En effet, le procureur spécial Aly Touré n’a pas rassuré par ses précédentes décisions, notamment en blanchissant de hauts cadres proches du CNRD. Qu’il s’agisse d’anciens ministres ou de directeurs généraux, malgré la pertinence des audis de l’inspection général des finances — cas de la SONAP et du Budget notamment — ses enquêtes se sont souvent conclues par des déclarations de délits non constitués, au grand dam de l’opinion publique. L’opacité qui a entouré les investigations autour de ces dossiers alimente la méfiance envers la gestion que fera la CRIEF de l’affaire de ces 700 milliards de la Douane.
Plus préoccupant encore, les compétences techniques de la CRIEF pour traiter des dossiers complexes de détournement sont régulièrement remises en question. L’affaire des 15 milliards impliquant l’ancien président de l’Assemblée nationale a révélé devant l’opinion publique un profond déficit de connaissances en matière économique chez le procureur spécial et les avocats de l’État. Ce manque d’expertise fait craindre que dans l’affaire des 700 milliards des innocents soient condamnés ou que des coupables soient relâchés, échappant ainsi à la justice, entachant une fois de plus la crédibilité des procédures judiciaires.

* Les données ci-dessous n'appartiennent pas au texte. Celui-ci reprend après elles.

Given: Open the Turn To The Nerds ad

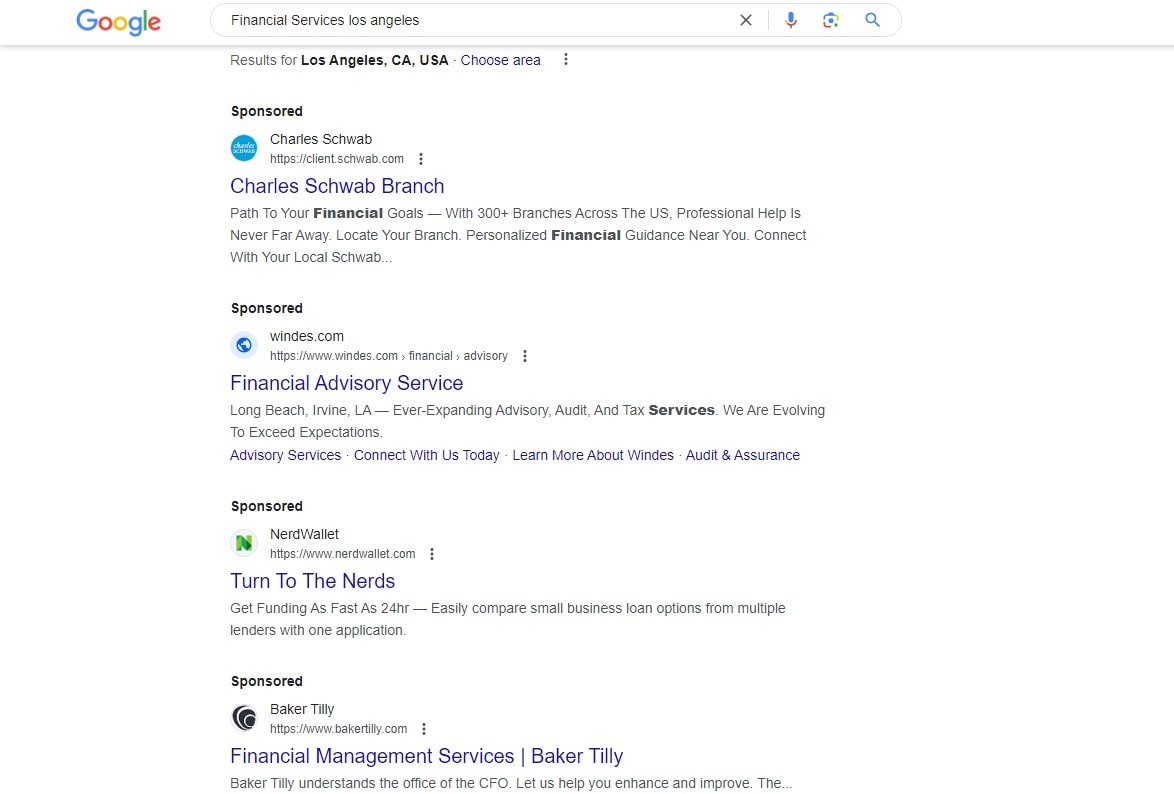Looking at the screenshot, I should point(313,581).
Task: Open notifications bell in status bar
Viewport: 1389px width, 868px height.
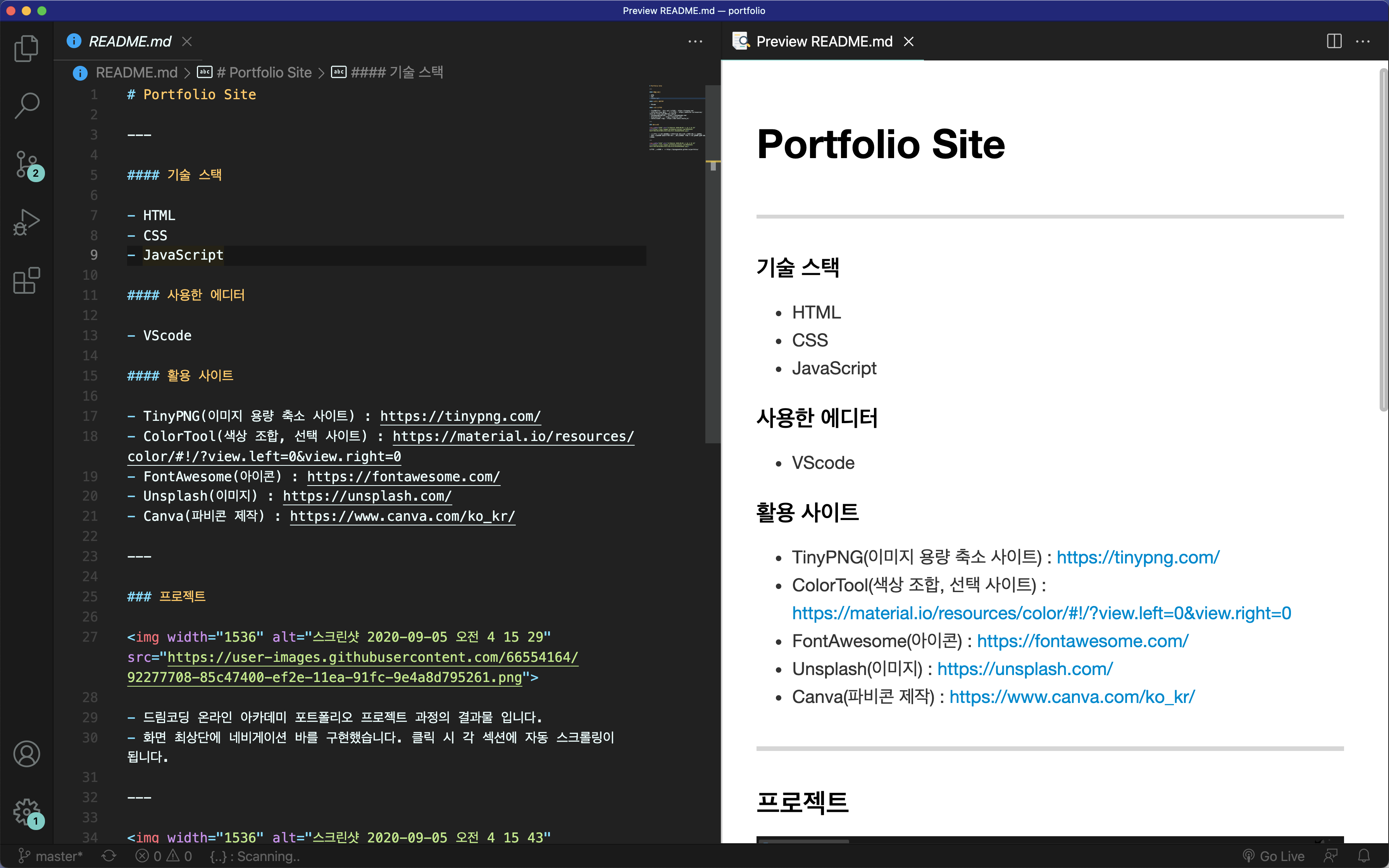Action: [1364, 856]
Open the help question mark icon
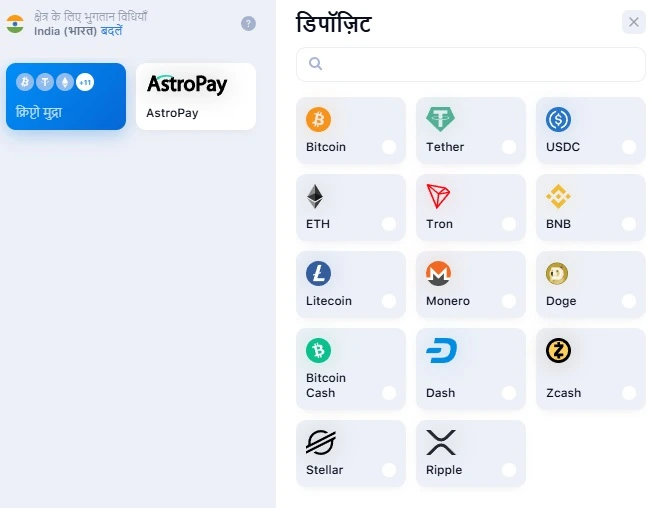 pos(248,24)
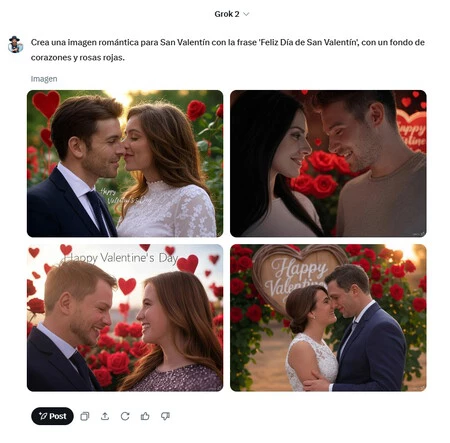This screenshot has height=443, width=450.
Task: Open the embracing couple with wooden heart sign image
Action: click(x=328, y=318)
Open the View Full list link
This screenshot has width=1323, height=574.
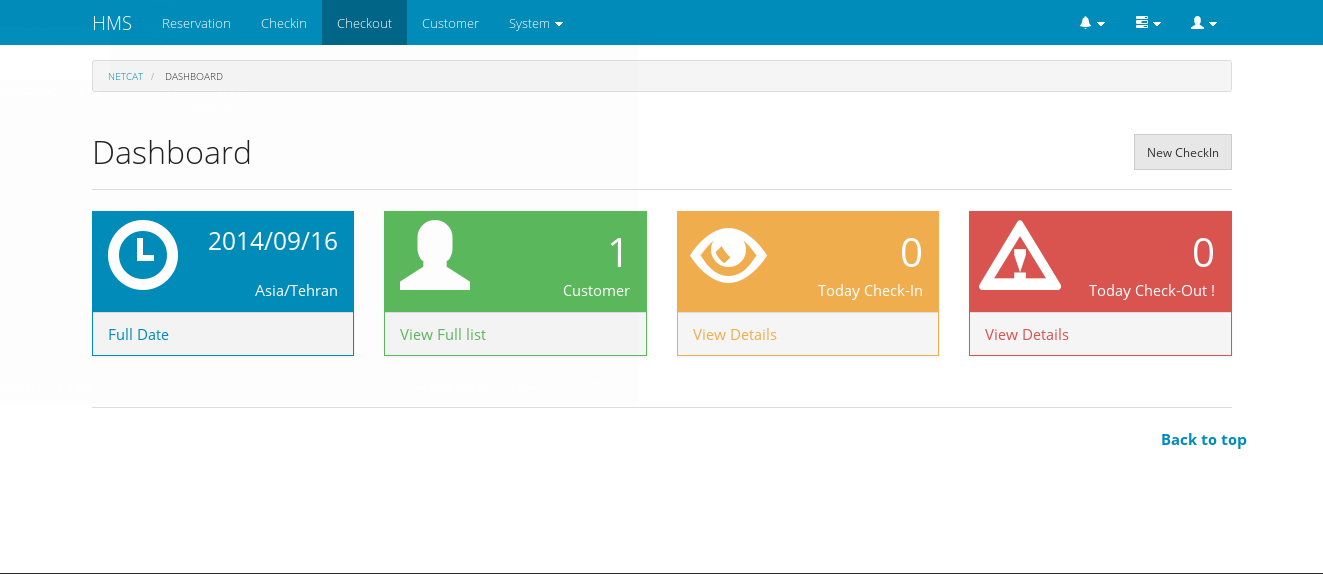coord(443,335)
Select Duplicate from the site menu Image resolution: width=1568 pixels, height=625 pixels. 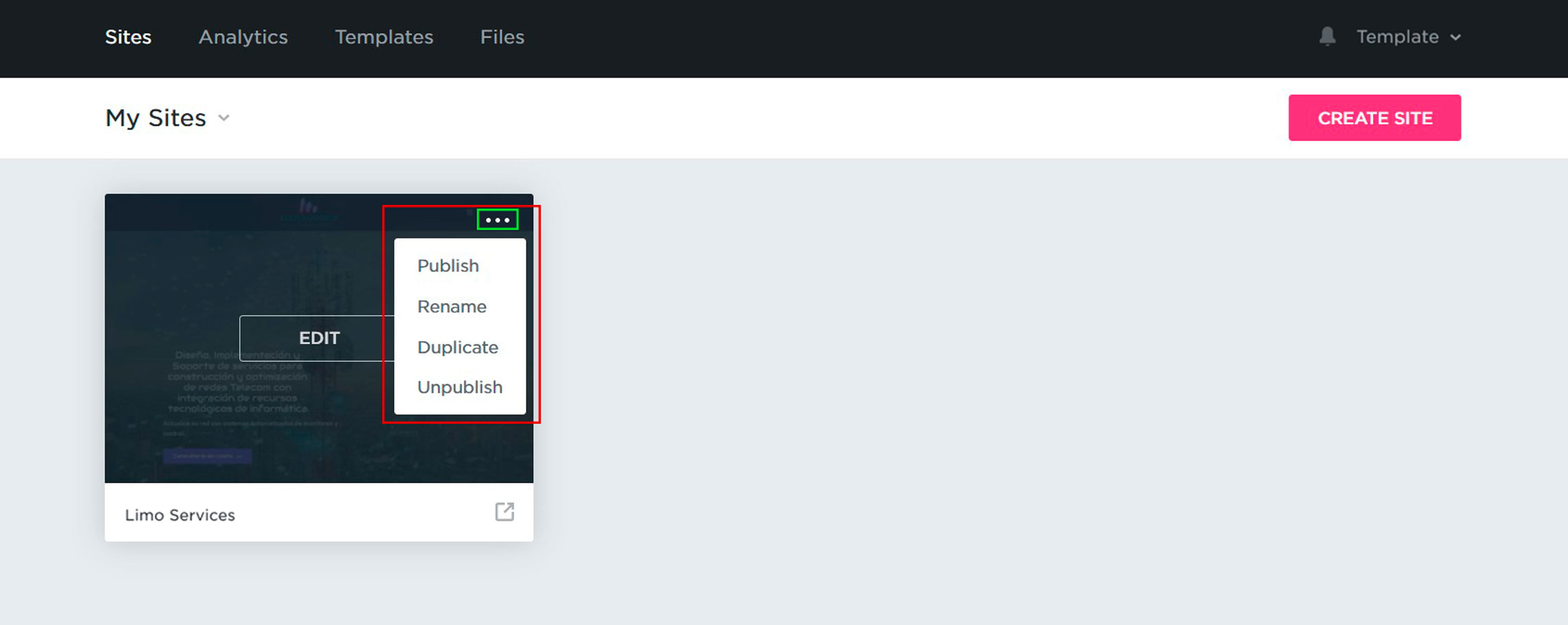pyautogui.click(x=457, y=347)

Le moins que l’on puisse dire, à la lumière des jugements passés et en cours, c’est que la CRIEF et ses avocats semblent méconnaître les mécanismes complexes de détournement de deniers publics. Ils se retrouvent régulièrement malmenés — pour ne pas dire publiquement humiliés — par des cadres guinéens accusés, manifestement experts en la matière, comme on a pu le constater au fil des audiences.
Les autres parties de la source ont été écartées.